** Opening DATA UNDER STUDY block **

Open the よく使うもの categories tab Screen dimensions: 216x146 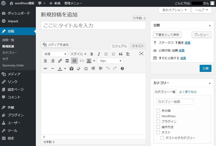coord(187,92)
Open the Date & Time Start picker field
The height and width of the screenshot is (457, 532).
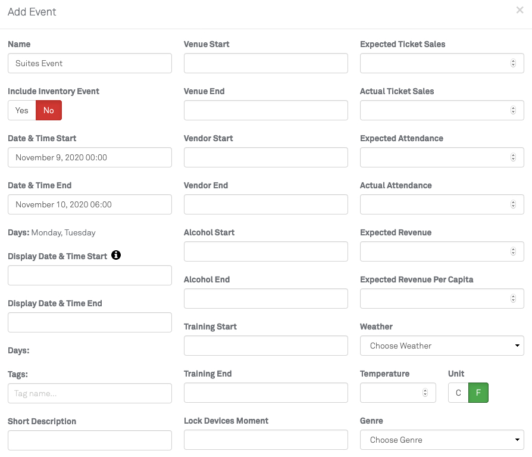pyautogui.click(x=89, y=157)
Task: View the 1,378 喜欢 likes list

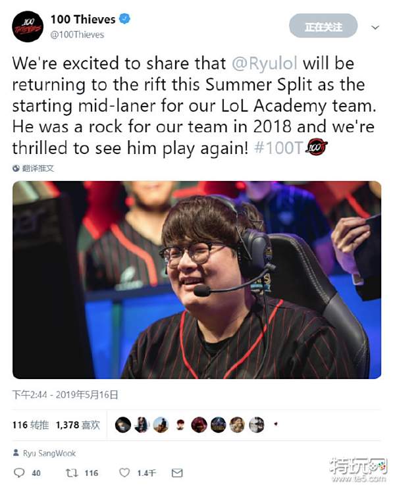Action: tap(78, 425)
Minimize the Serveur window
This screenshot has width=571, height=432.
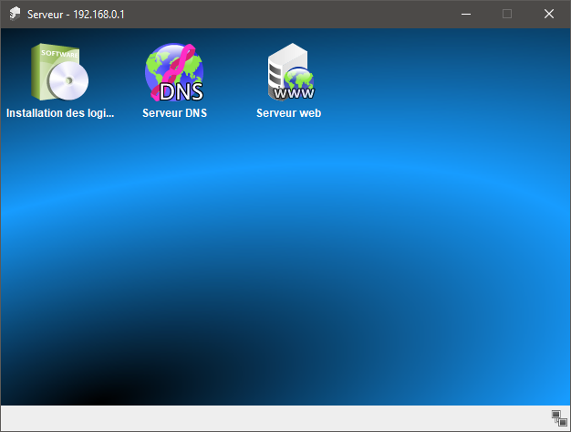point(466,14)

** Closing DATA UNDER STUDY block **

● TASK
Once the line containing "Minimize the Serveur window" is found, copy it and each line after it through the end of the entries above exactly; nothing else, and no pictures.

● WRITTEN ANSWER
Minimize the Serveur window
This screenshot has width=571, height=432.
point(466,14)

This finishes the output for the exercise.